By balancing Deep Learning (U-Net & YOLO) strictly for prediction, and Computational Geometry (Raster-to-Vector topology gaps) for reconstruction, this engine mathematically exceeds the hardware limits of local consumer graphics cards while maintaining high precision.
A Streamlit-based interface provides:
- Floorplan upload
- Inference mode selection (Fast / High-Fidelity)
- End-to-end Scan-to-BIM execution
- Interactive 3D visualization
- GLB export
The viewer is implemented using Google’s <model-viewer> and Base64-embedded GLB rendering.
app.py → Web interface
pipeline.py → Scan-to-BIM processing pipeline
model_links.txt
sample_io/
| Capability | Status |
|---|---|
| CNN-based wall detection | Implemented |
| High-resolution tiled inference | Implemented |
| Mask refinement | Implemented |
| Skeleton-based topology | Implemented |
| Pixel-cloud line fitting | Implemented |
| CAD-grade wall vectors | Implemented |
| Phase 5B (Geometric Cleanup) | Implemented |
| Supervised YOLOv8 Training | Implemented (mAP50=0.80) |
| Phase 2C (Wall-Gap Correction) | Implemented |
| Metric scaling | Implemented |
| BIM-style 3D model | Implemented |
| Web-based visualization | Implemented |
- Thin or ambiguous walls may be missed by the U-Net.
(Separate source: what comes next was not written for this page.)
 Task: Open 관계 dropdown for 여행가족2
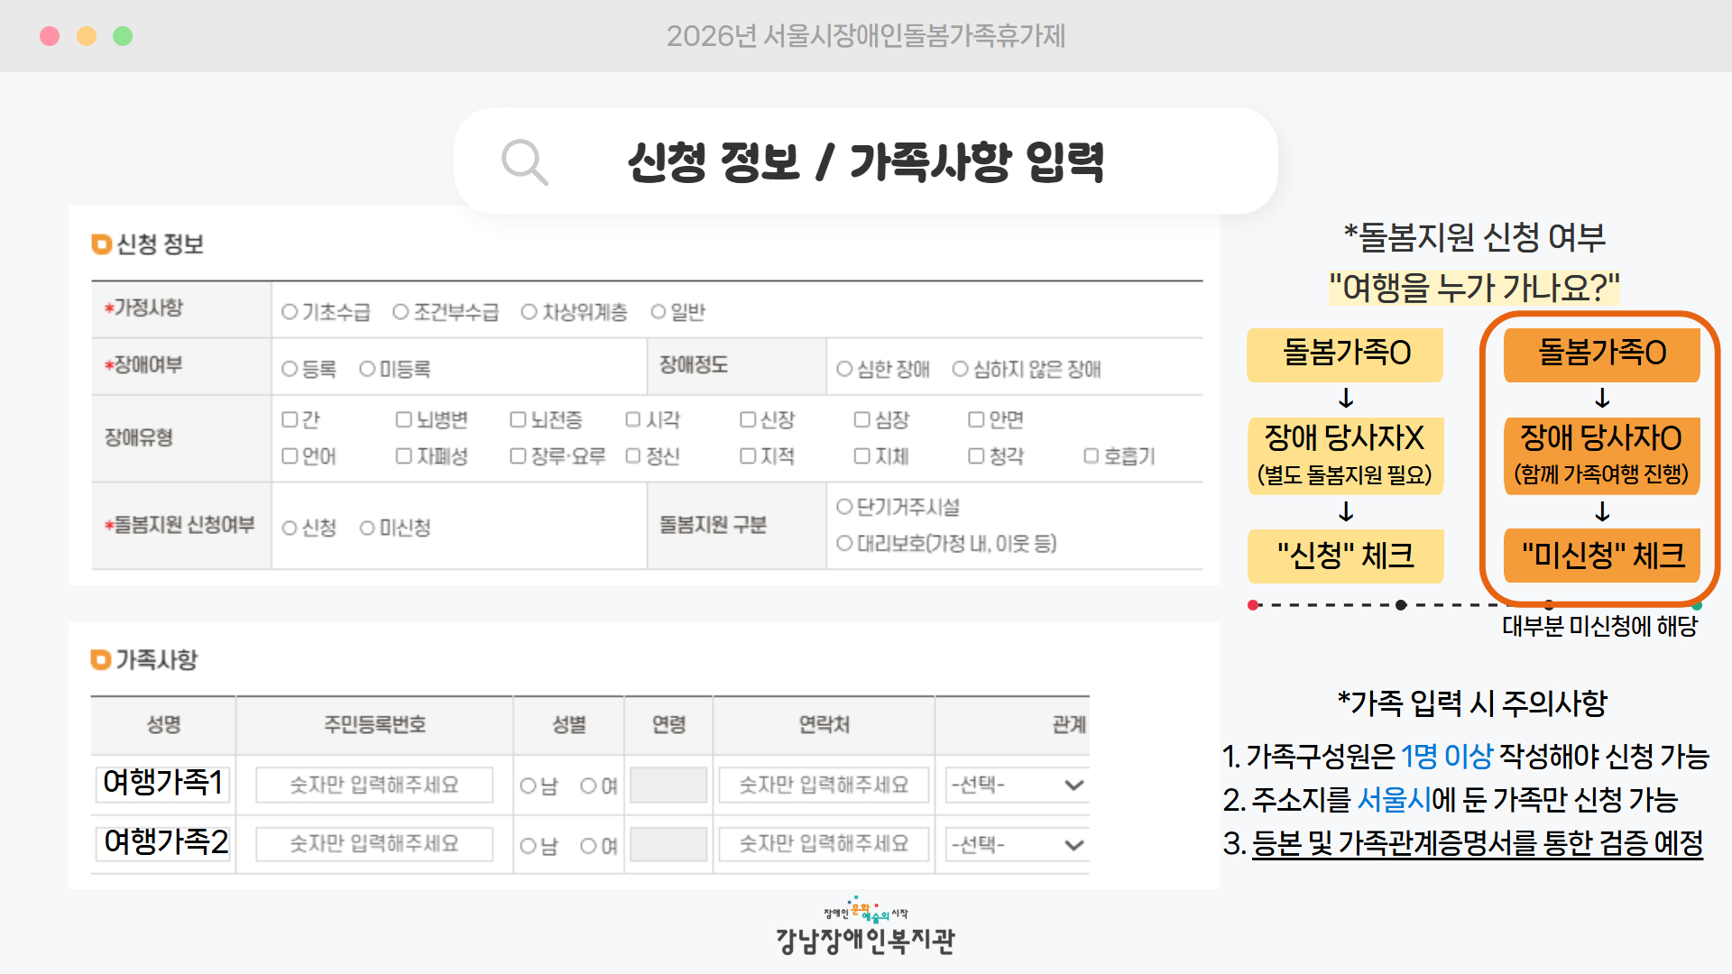pyautogui.click(x=1016, y=845)
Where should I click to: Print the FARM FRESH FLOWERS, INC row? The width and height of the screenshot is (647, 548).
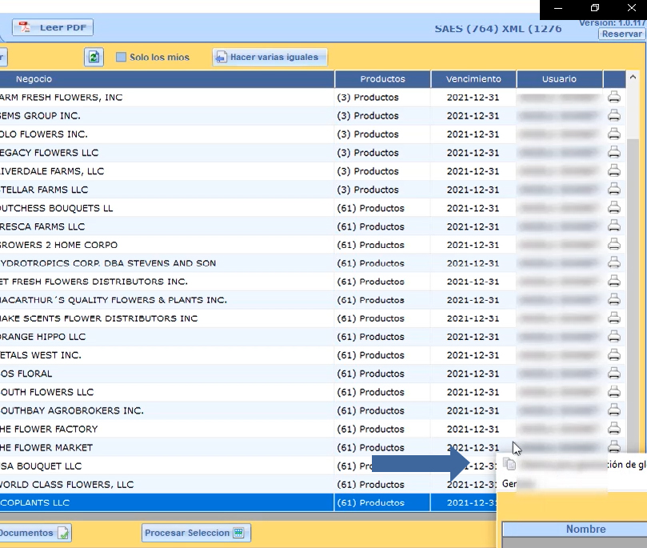point(613,97)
- Intra-class YOLOv8 confusion (single vs. double vs. sliding doors), mitigated by treating all door categories interchangeably for structural logic.
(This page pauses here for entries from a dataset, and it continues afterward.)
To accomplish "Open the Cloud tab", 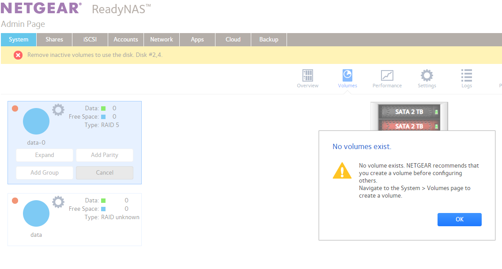I will tap(233, 39).
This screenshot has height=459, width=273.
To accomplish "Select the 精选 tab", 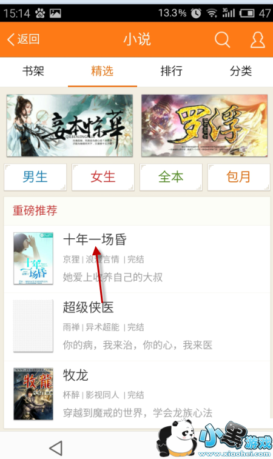I will point(103,71).
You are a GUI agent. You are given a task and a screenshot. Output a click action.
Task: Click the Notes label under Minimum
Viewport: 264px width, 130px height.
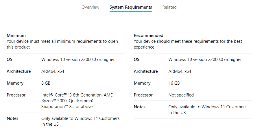coord(12,118)
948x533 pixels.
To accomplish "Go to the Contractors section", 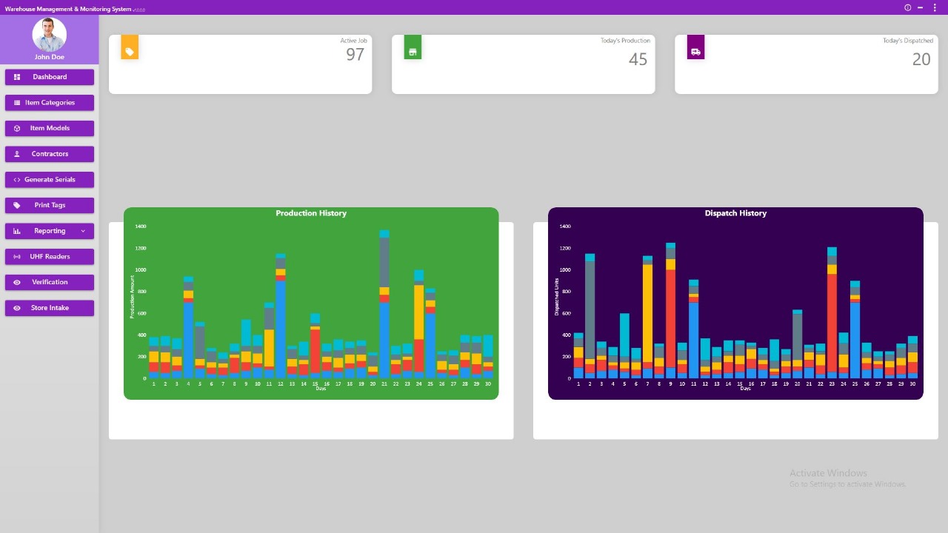I will tap(50, 154).
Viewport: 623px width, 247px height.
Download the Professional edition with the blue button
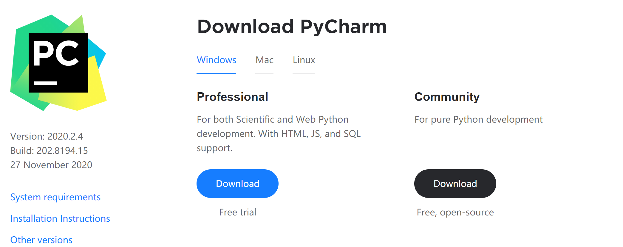pyautogui.click(x=237, y=184)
- Furniture Orientation: Furniture orientation relies on snap-alignment to the nearest wall, which could be inaccurate for center-room furniture.
- Single-floor support only.
Most systems generate surface meshes. This system reconstructs architectural geometry.
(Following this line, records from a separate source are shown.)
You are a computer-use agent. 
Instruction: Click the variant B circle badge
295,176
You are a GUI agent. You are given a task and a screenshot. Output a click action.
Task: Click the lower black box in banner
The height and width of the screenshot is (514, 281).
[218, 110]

It explicitly models topology, geometry, and scale to generate a true BIM-oriented pipeline.
Version 2.0 — Structural Scan-to-BIM Engine
- Phase 1 (Geometry Execution): U-Net Inference, Trimesh routing, and Phase 5B Junction Optimization are fully implemented.
- Phase 2 (Architectural Detection): A custom YOLOv8 Object Detection model has been happily trained on Kaggle (mAP50=0.80) over 15k FloorPlanCAD samples.
- Phase 2C (Structural Correlation): Completely implemented! High-fidelity YOLO detections retroactively project probabilistically onto Phase 1 maps, natively slicing intersections for real physically extracted door openings and placing dynamically sized furniture.
The core Phase 1 U-Net perception model was evaluated on a held-out dataset of 50 samples:
| Model | IoU | Dice | Precision | Recall | F1 | Accuracy |
|---|---|---|---|---|---|---|
| v1 (10ep) | 0.8224 | 0.9005 | 0.8957 | 0.9080 | 0.9005 | 0.9817 |
| v2 (+30ep) | 0.9333 | 0.9653 | 0.9716 | 0.9593 | 0.9653 | 0.9936 |
| v3 (+30ep) | 0.9613 | 0.9801 | 0.9824 | 0.9781 | 0.9801 | 0.9964 |
| v4 (aug+val) | 0.9190 | 0.9576 | 0.9415 | 0.9745 | 0.9576 | 0.9921 |
The active repository currently uses the v3 weights.